Il 10 dicembre 2009 i produttori austriaci del documentario sul manoscritto hanno scoperto che il manoscritto Voynich è molto più antico di quello che si riteneva. Più vecchio anche dell’epoca in cui visse Roger Bacon, uno dei primi a cui è stato attribuito. Le analisi al radiocarbonio 14, effettuate dalla produzione austriaca, hanno infatti rilevato che il vellum è stato creato tra il 1404 e il 1438, il che significa che la pecora dalla quale proviene è morta in quel lasso di tempo e che il manoscritto, ma queste sono logiche deduzioni e non certezze, potrebbe quindi essere stato scritto tra il 1420 e il 1460.
Quante teorie rimangono in piedi dopo questo assunto? Si può dire che il manoscritto di Voynich è uno strano erbario farmaceutico del XV secolo, anche se molto diverso da quelli vergati in quello stesso periodo di tempo? Oppure, assumendo per certo, vista la mancanza di correzioni sul testo di alcun tipo, che si tratti di una copia di un libro più antico potrebbero anche le teorie apparentemente escluse da questa datazione scientifica rientrare dalla finestra se si provasse che determinati oggetti, a esempio i microscopi, fossero già in uso?

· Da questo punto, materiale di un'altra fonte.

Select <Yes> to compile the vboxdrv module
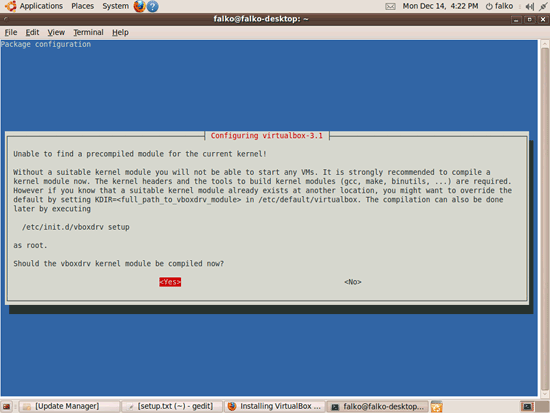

Ma come è stata fatta questa datazione? Perché le notizie della stampa internazionale risultano confuse?
Rene Zandbergen ricercatore e protagonista del documentario osserva: “Alla conferenza erano presenti giornalisti che non erano esperti del manoscritto e i loro resoconti non sono stati così precisi e attenti. Pertanto mi permetto di ribadire che la datazione attraverso il C14 è stata effettuata su quattro diversi campioni, prelevati in parti differenti del manoscritto e tutti sono stati sottoposti al processo di datazione separatamente. Tutte le quattro date coincidono entro il minimo di standard previsto. La quantità dei campioni era la medesima. La curva che ne è risultata stabilisce la data della creazione della pergamena in un periodo che va dal 1404 al 1438 con il 95% delle probabilità. Si è rilevato che la stesura del manoscritto dovrebbe essere avvenuta in quegli anni in quanto, da ricerche storiche risulta che non venivano conservate così tante pergamene in bianco per essere usate successivamente. Gli inchiostri e i pigmenti sono stati testate da McCrone e non contengono alcun elemento chimico che possa far pensare che siano successivi alla pergamena.” Ma gli esperti del McCrone Research Institute di Chicago non solo hanno determinato che l’inchiostro non è stato aggiunto successivamente ma anche che il testo sembra essere stato scritto in Italia.
Riflessioni:
La prima cosa che questa datazione ci permette di escludere è che si tratti di una bufala. Pertanto tutte le teorie, perfino quelle di Stolfi e Rugg, che sostenevano possibile si trattasse di una bufala sono da cancellare e dimenticare per concentrarsi ora sui nuovi dati. L’esperienza insegna che spesso le cose che non si capiscono non sono necessariamente delle bufale perché sembrano senza senso. Questo superficiale e arrogante approccio scientifico perde decisamente dei punti dopo la datazione al C14! Quindi, se possiamo escludere con certezza quasi assoluta che il vellum sia stato conservato per secoli e poi utilizzato e quindi il manoscritto deve essere stato vergato entro il 1460 non possiamo escludere invece che esso sia la copia quattrocentesca di un testo più antico cosa che, personalmente, ritengo da sempre essere la più plausibile, per varie evidenze ma soprattutto perché in esso non c’è traccia calligrafica di errore alcuno! Quindi datare il vellum e l’inchiostro elimina il periodo successivo al 1460 ma non quello precedente!
Il fatto che oggi si sappia per certo che il manoscritto non è uno scherzo o una bufala attirerà i ricercatori, che prima si erano distaccati, a investigare maggiormente partendo da dati di fatto reali, su un campo di ricerca adesso limitato e potrebbe non essere impossibile che, prima del 2012, anno in cui stranamente cade il centenario della scoperta del VMS, quest’ultimo venga decifrato.